Can you convert the lines of all the records below into a Markdown table with two columns, Row and Line, where Row numbers each line and Line holds its text? Skip blank lines and leave out the pictures.

> **Given data**:

◆ ◆ ◆ ◆ ◆

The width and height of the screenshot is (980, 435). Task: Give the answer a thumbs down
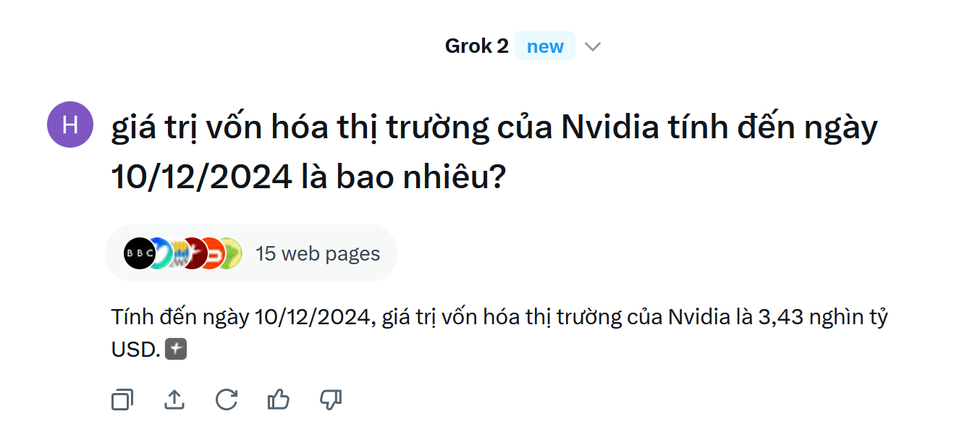pyautogui.click(x=330, y=400)
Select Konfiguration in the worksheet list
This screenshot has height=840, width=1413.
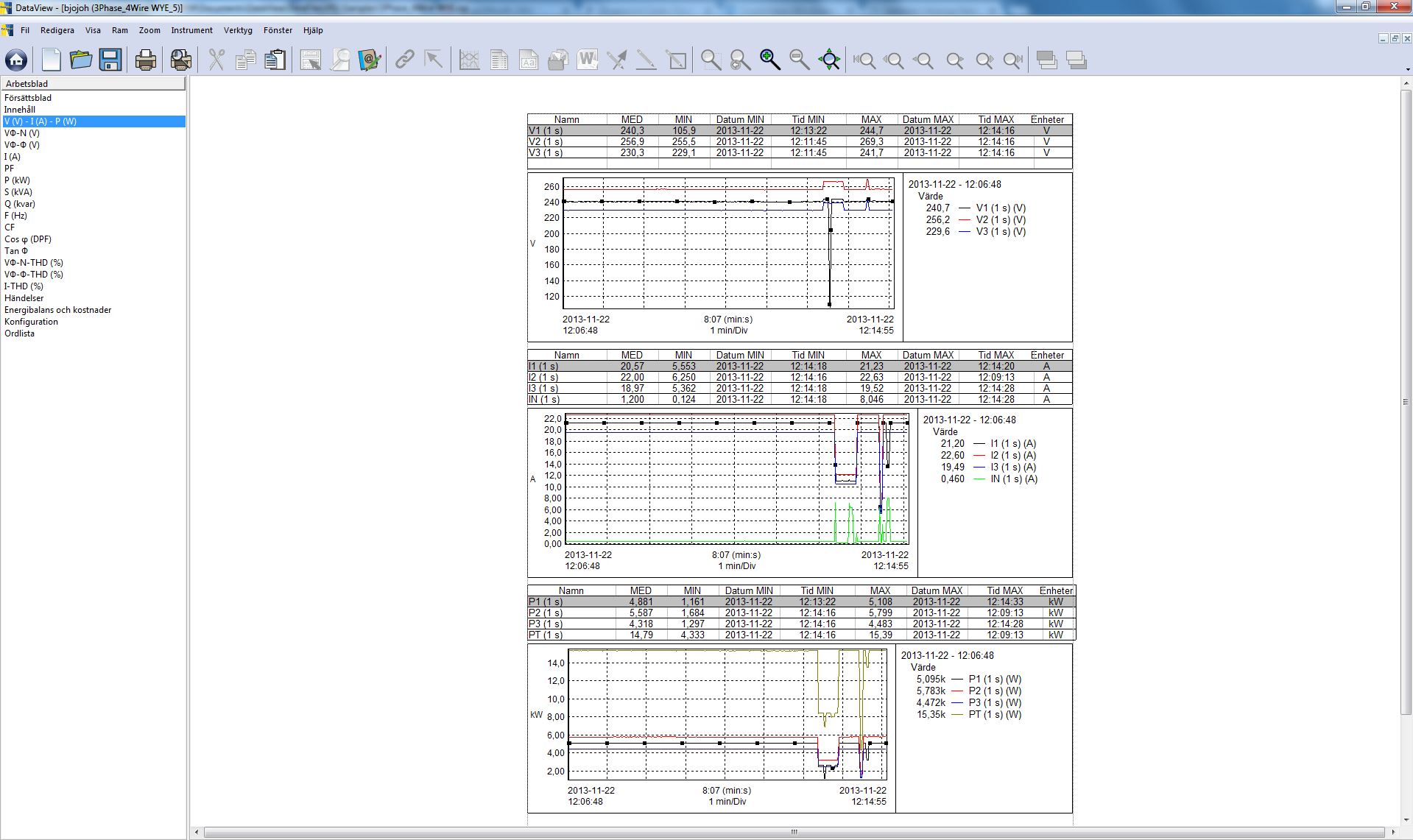pos(31,322)
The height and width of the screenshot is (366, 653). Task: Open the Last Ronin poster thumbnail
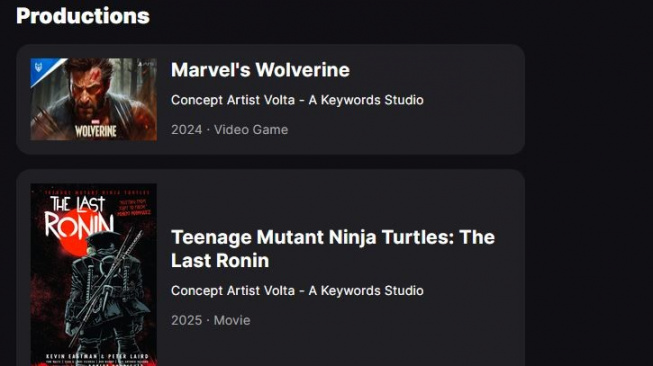click(x=94, y=275)
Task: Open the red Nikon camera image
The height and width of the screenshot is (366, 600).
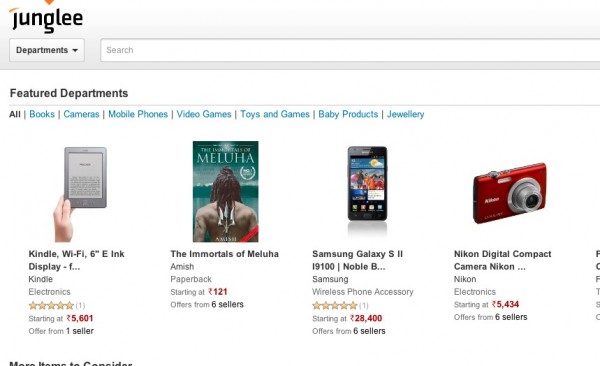Action: 510,193
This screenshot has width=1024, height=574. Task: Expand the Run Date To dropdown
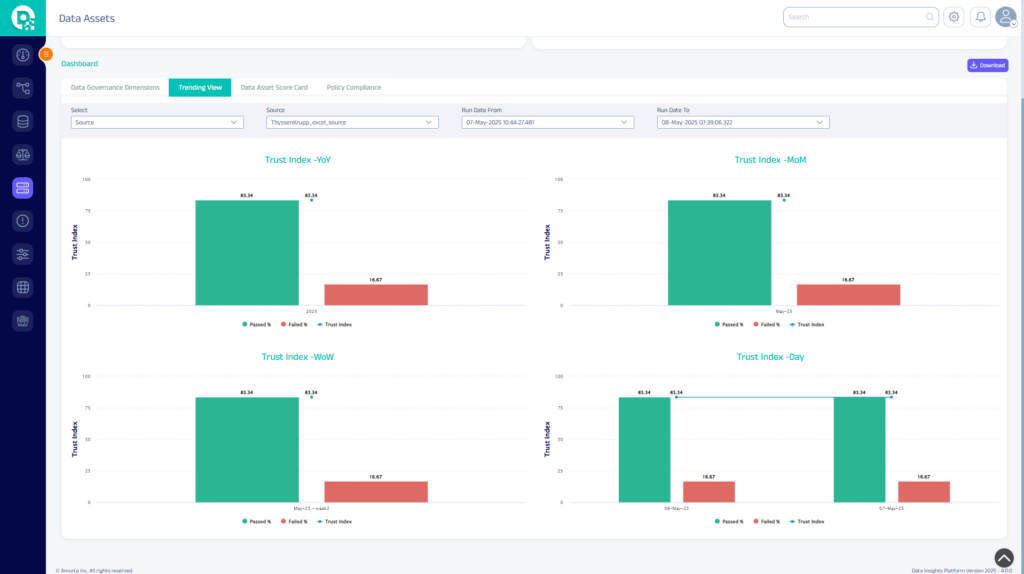coord(743,122)
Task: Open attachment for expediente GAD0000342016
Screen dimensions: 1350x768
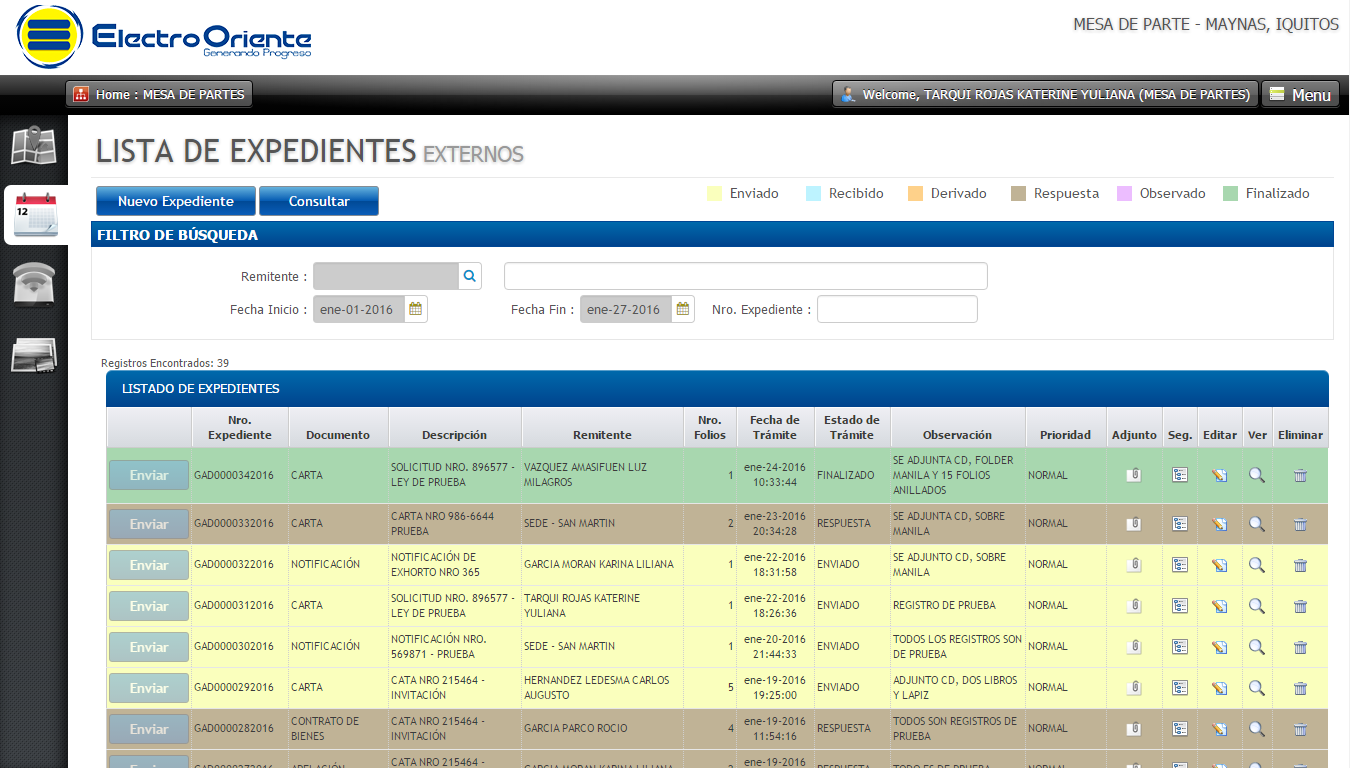Action: click(1133, 476)
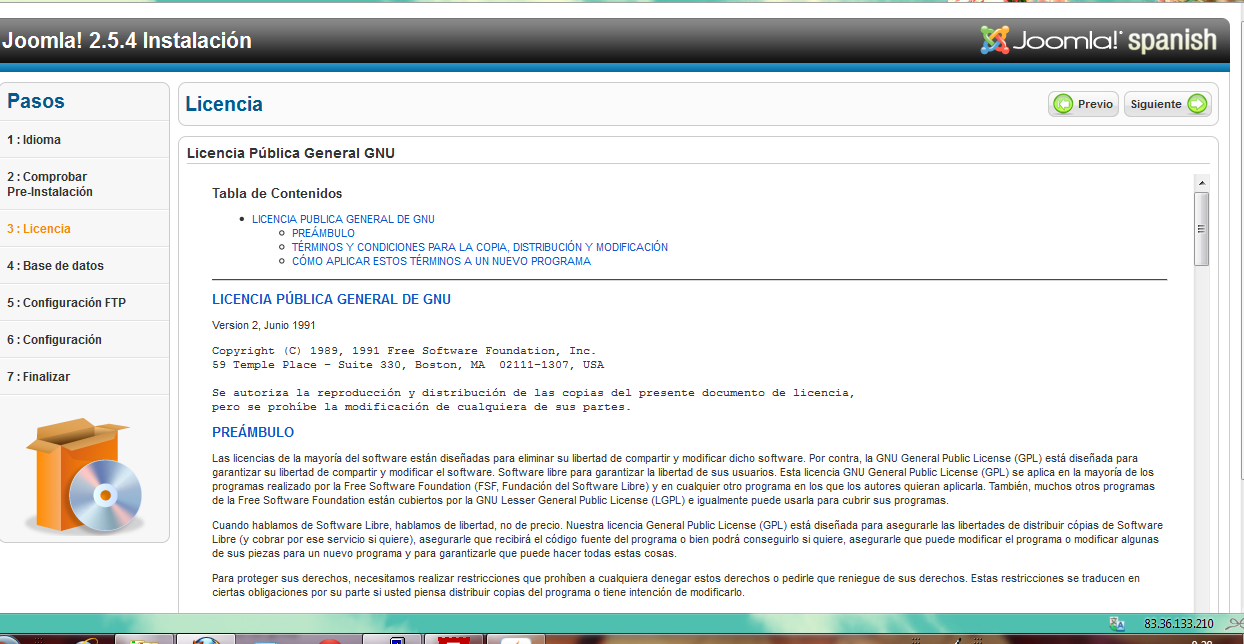The height and width of the screenshot is (644, 1244).
Task: Open the TÉRMINOS Y CONDICIONES contents link
Action: (479, 247)
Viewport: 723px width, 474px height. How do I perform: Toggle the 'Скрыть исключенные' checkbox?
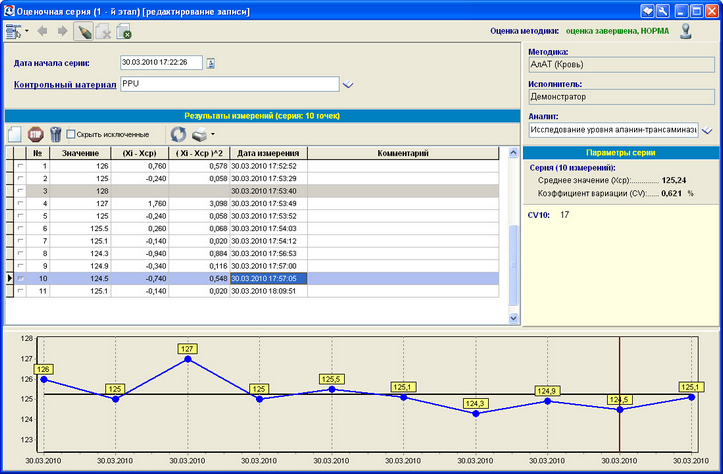(x=71, y=134)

◆ ◆ ◆ ◆ ◆

> **Written solution**:
| Row | Line |
|---|---|
| 1 | The width and height of the screenshot is (980, 435). Task: Give the answer a thumbs down |
| 2 | pyautogui.click(x=330, y=400) |
| 3 | Select Konfiguration in the worksheet list |
| 4 | This screenshot has height=840, width=1413. |
| 5 | pos(31,322) |
| 6 | The height and width of the screenshot is (366, 653). Task: Open the Last Ronin poster thumbnail |
| 7 | click(x=94, y=275) |
| 8 | Task: Open the red Nikon camera image |
| 9 | The height and width of the screenshot is (366, 600). |
| 10 | Action: 510,193 |
| 11 | This screenshot has width=1024, height=574. Task: Expand the Run Date To dropdown |
| 12 | coord(743,122) |
| 13 | Task: Open attachment for expediente GAD0000342016 |
| 14 | Screen dimensions: 1350x768 |
| 15 | Action: click(1133, 476) |
| 16 | The height and width of the screenshot is (644, 1244). |
| 17 | Task: Open the TÉRMINOS Y CONDICIONES contents link |
| 18 | Action: (479, 247) |
| 19 | Viewport: 723px width, 474px height. How do I perform: Toggle the 'Скрыть исключенные' checkbox? |
| 20 | (x=71, y=134) |